Tra non troppo velati riferimenti al G8 di Genova e alla caduta del ponte Morandi, non è più il bene comune a unire le persone. Prevale, invece, la visione del padre di Sandro, che un tempo gli ripeteva la sua verità universale: «Agli umani per colpa degli umani toccano solo sventure.», una rilettura di Hobbes in chiave post-apocalittica.

 

Sandro è l’antieroe per eccellenza, colui che subisce una serie di eventi del tutto fuori dalla sua portata.
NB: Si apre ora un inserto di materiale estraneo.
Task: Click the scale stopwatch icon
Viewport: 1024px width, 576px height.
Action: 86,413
E, forse, la sua bravura consiste in questo: sopravvivere in un gioco di cui non si conoscono le regole e che ci costringe a improvvisare a ogni mossa.

Lo stile di Francesco Cane Barca, qui al suo primo romanzo, riflette questa frammentarietà: i periodi sono brevissimi, le subordinate quasi del tutto abolite. A volte è una singola parola a reggere la pagina. La punteggiatura è smantellata e il ritmo è scandito dalla distribuzione delle sillabe e degli accenti: le parole come suoni, liberate dall’artificiosità del segno, alla ricerca di un’autenticità che non risulti troppo schematica.

 

Sandro è stanco e con lui un’intera civiltà: «Ho bevuto troppo. La giornata mi ha ingoiato. Domani. Alla fine va tutto a domani.» Alcool e sesso invitano da un lato all’oblio, dall’altro al debole desiderio di riaffermarsi. I desideri rimangono tuttavia al livello di idee, perché ogni azione appare vana o insignificante: «Non ho stupore. Non provo nulla in particolare. Voglio solo che le cose siano come le vorrei. Non lo sono. Il mio è un desiderio infantile pigro e infruttuoso. Ci bevo altri sorsi.»
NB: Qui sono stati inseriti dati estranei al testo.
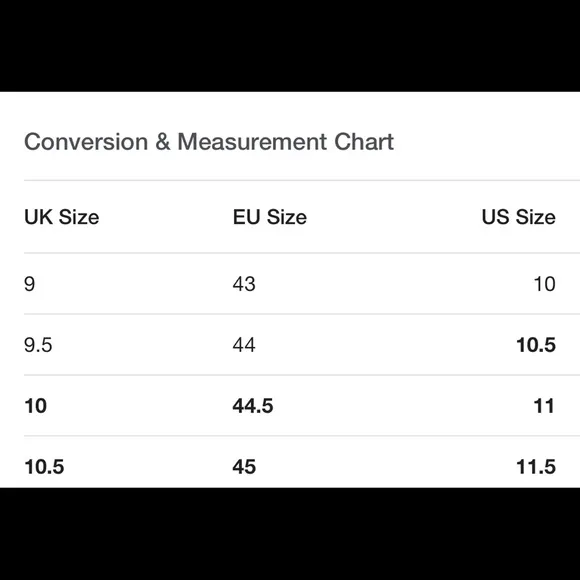
Task: Click EU size 44.5 cell
Action: (253, 406)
La frenesia descrittiva si scontra con una realtà in cui le ore sembrano sempre uguali a se stesse. Eppure, incontrollato, qualcosa di più grande si muove intorno a Sandro e ai genuesis. Una macchina oliata pronta a restituire efficienza alla città: «Le abitazioni antiche crollano e faranno spazio a un nuovo mondo che ancora non ho capito come l’hanno in mente. Freddo. Sarà fatto di freddezza. Vuoto.»

 

La vera fortuna del protagonista è di essere conscio dei propri limiti: «Non saprei cartografare il futuro con parole nuove. Potrei solo immaginare il presente degenerato. Spero possa bastare per farci sopravvivere.»
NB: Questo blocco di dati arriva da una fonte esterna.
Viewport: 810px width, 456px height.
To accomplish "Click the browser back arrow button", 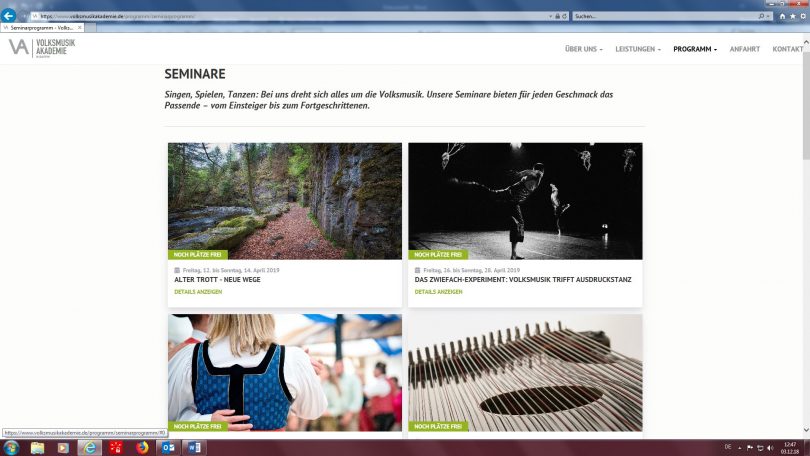I will [x=9, y=16].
In fondo, Sandro non può fare a meno di ricercare una personale narrazione di vita che sia coerente. Egli riconosce l’insensatezza presente di una tale pretesa, ma vi è chi prosegue sui binari di questa narrazione, in una suddivisione manichea tra bene e male, tra buoni e cattivi. L’unica salvezza è tirarsi fuori dai giochi; respingere la contesa insensata e partire per un nuovo mondo, un luogo in cui coloro che furono oppressi conoscano ancora la gioia e il significato di vivere liberi: «È una storia come tante. La storia di tutti i giorni. Solo questo. Nemmeno la peggiore. È la solita trama. E il mio ruolo ancora non l’ho capito. Se ne avrò l’occasione accecherò il Bonaparte. Santiago morirà. Vogliono essere loro i cattivi. Bene. Gli parlerò nella loro lingua. Violenza. Se non scivolerò. Se avrò le mie fortune. Domani. Fra qualche giorno ci sarà un altro Bonaparte. Ma io sarò già partito.»

 

E sì, il titolo dell’analisi è un “gioco nel gioco” con il titolo del libro.